# Bayfield 25 too small for a 6ft person ?



## Mickey M McIntosh (Jun 13, 2018)

I'm thinking of buying a Bayfield 25 the boat is aways away from where I live I like it but I'm 6ft tall if I can't comfortably lie down in the v berth that's kind of a deal breaker. I was wondering if anyone out there can tell me if I would fit and possibly save me a trip thanks!


----------



## Guyfromthenorth (Jul 2, 2015)

Mickey M McIntosh said:


> I'm thinking of buying a Bayfield 25 the boat is aways away from where I live I like it but I'm 6ft tall if I can't comfortably lie down in the v berth that's kind of a deal breaker.

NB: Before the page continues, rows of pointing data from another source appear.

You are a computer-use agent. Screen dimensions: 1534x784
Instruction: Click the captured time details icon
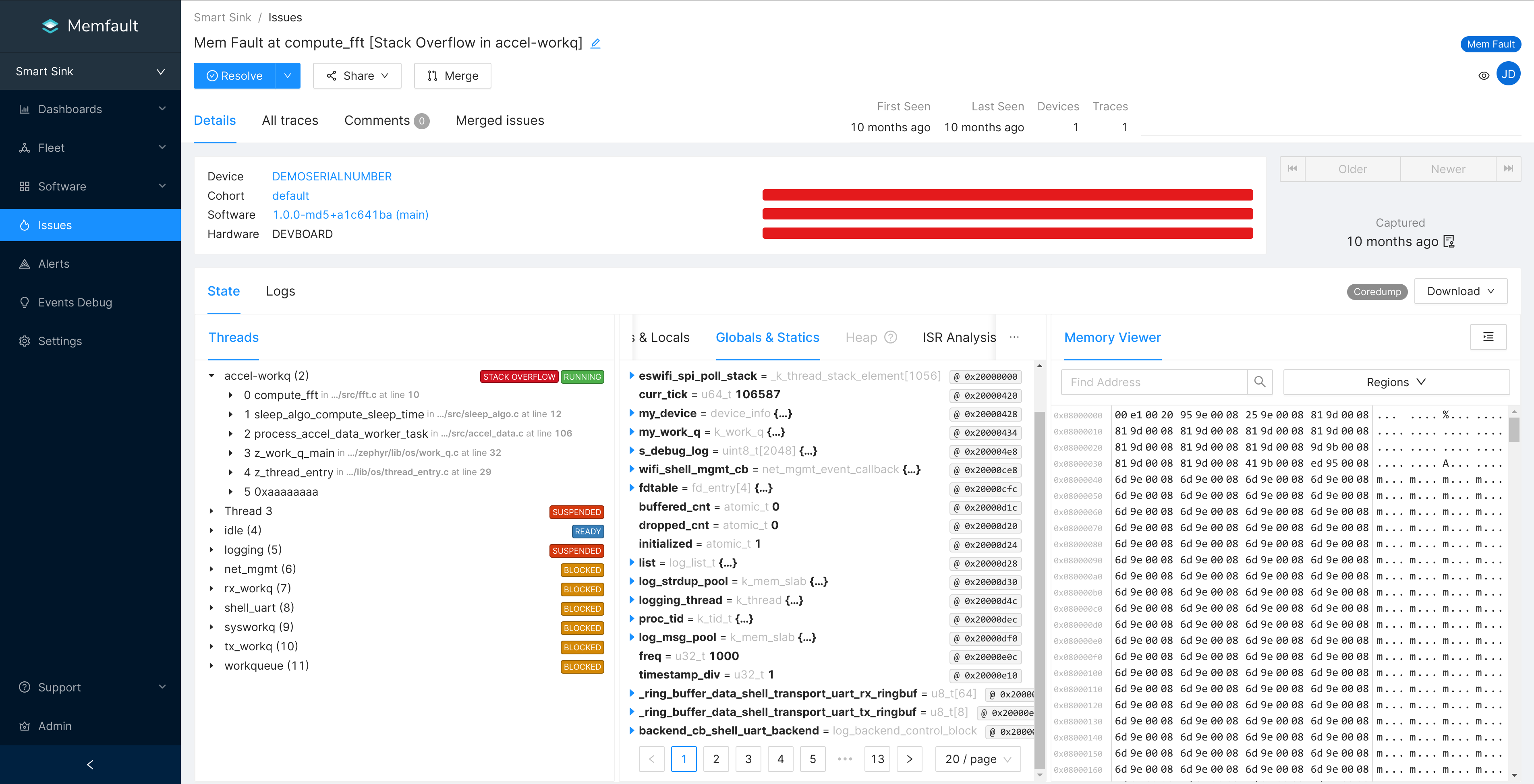click(x=1449, y=242)
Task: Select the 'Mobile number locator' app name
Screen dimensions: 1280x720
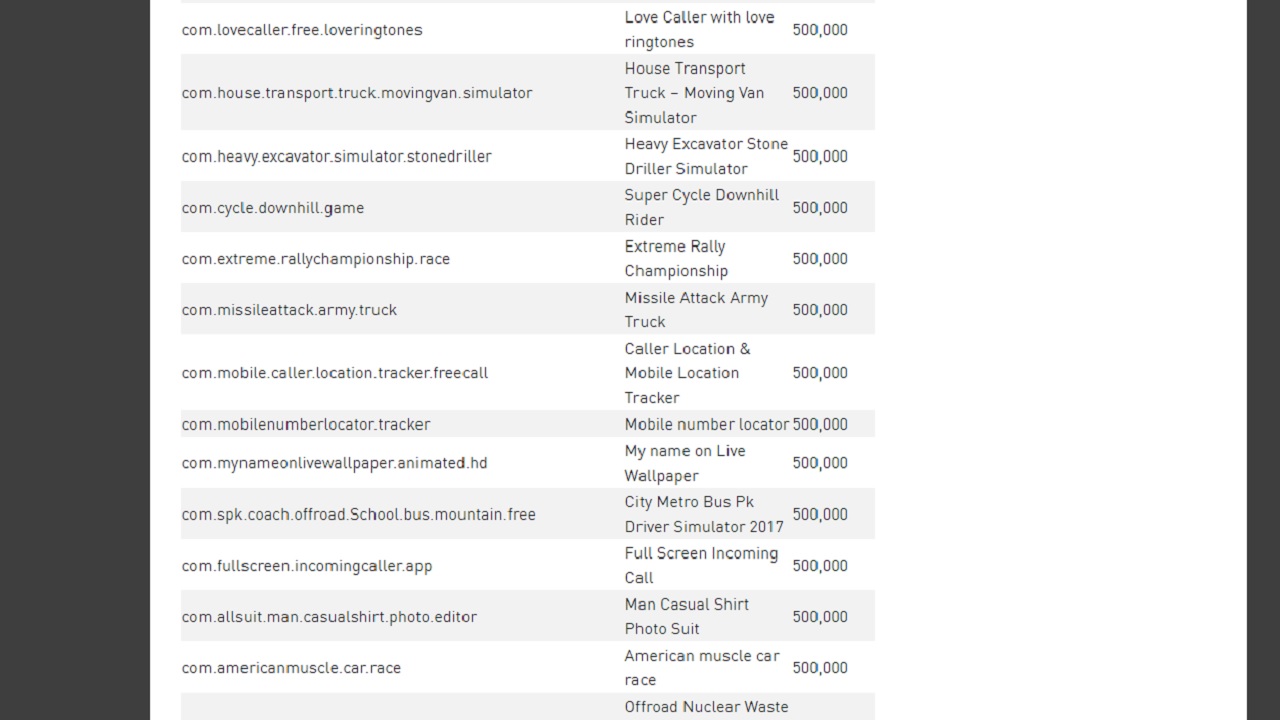Action: point(706,424)
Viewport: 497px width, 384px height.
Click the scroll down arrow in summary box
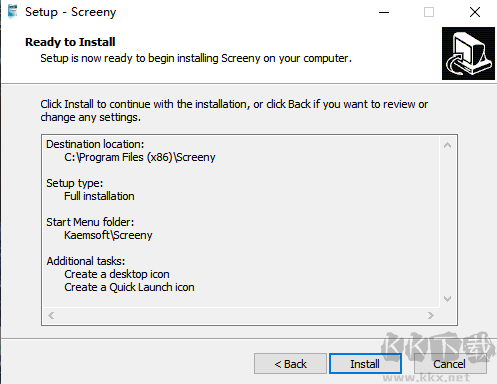point(448,298)
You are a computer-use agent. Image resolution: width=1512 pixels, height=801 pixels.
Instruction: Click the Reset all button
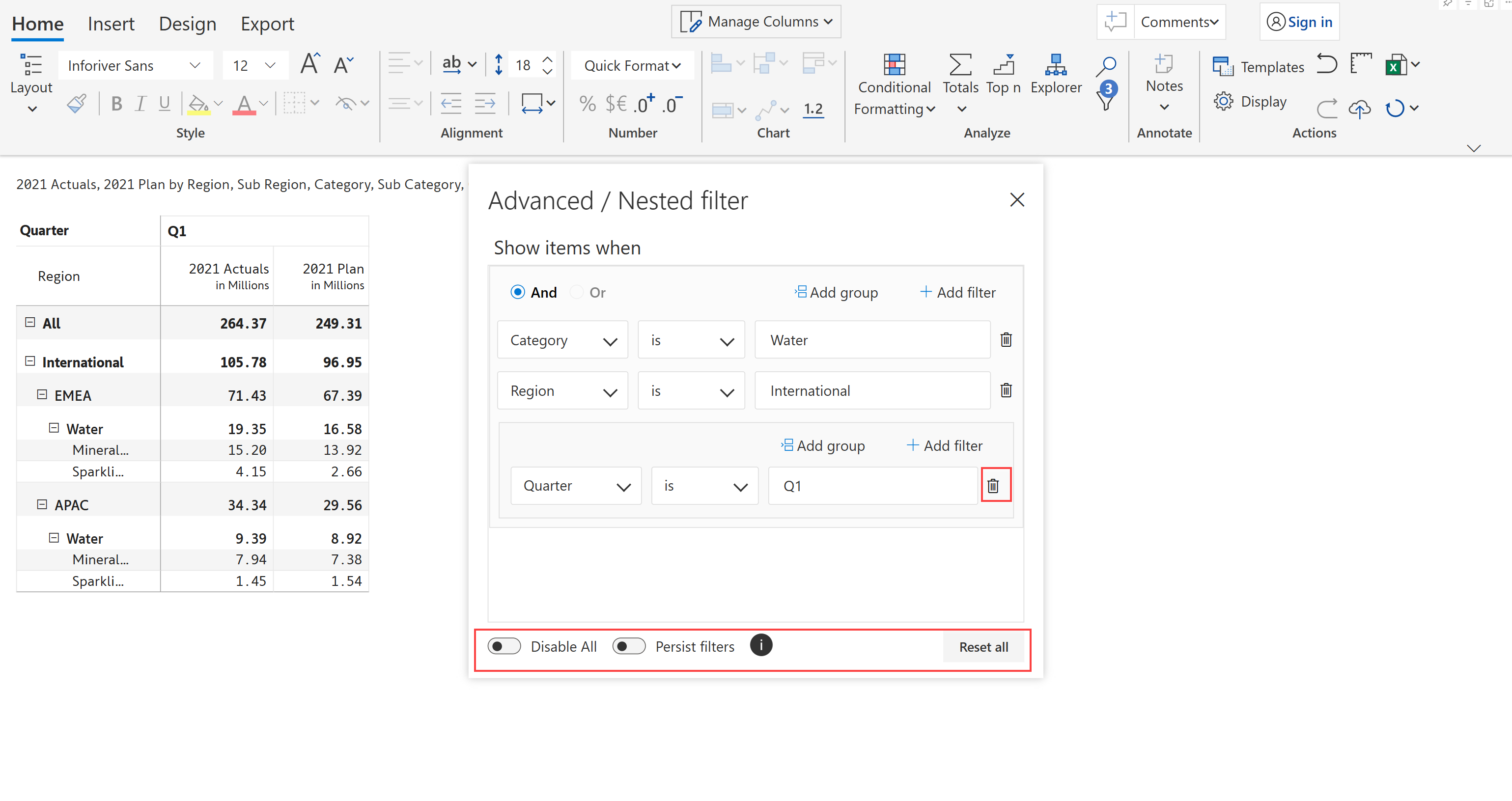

I was wondering if anyone out there can tell me if I would fit and possibly save me a trip thanks!


Not sure if your trip is done or not but I would highly doubt you would fit. I'm 6ft 3in without shoes on and the only berths and galleys I've been able to fit in started at 33ft boats. I owned a 25ft Tanzer before my Mirage and I only fit in the V if I went head first towards the bow and my feet\shins hung off the bottom partially blocking the head.


----------



## travlin-easy (Dec 24, 2010)

I own a 33 Morgan Out Island, the interior head space is nearly 7 feet, and all the berths are 7 or more feet in length. Lots and lots of room inside and outside. Boom to cockpit deck clearance is about 7 feet as well. Clearance to the bimini is about 6'-6". It's for sale if you are interested.

Good luck,

Gary


----------



## Mickey M McIntosh (Jun 13, 2018)

Any chance you are in Ontario ?


----------



## Mickey M McIntosh (Jun 13, 2018)

Dam I didn't end up going because I crashed my car I still think I'll have look if it stays for sale


----------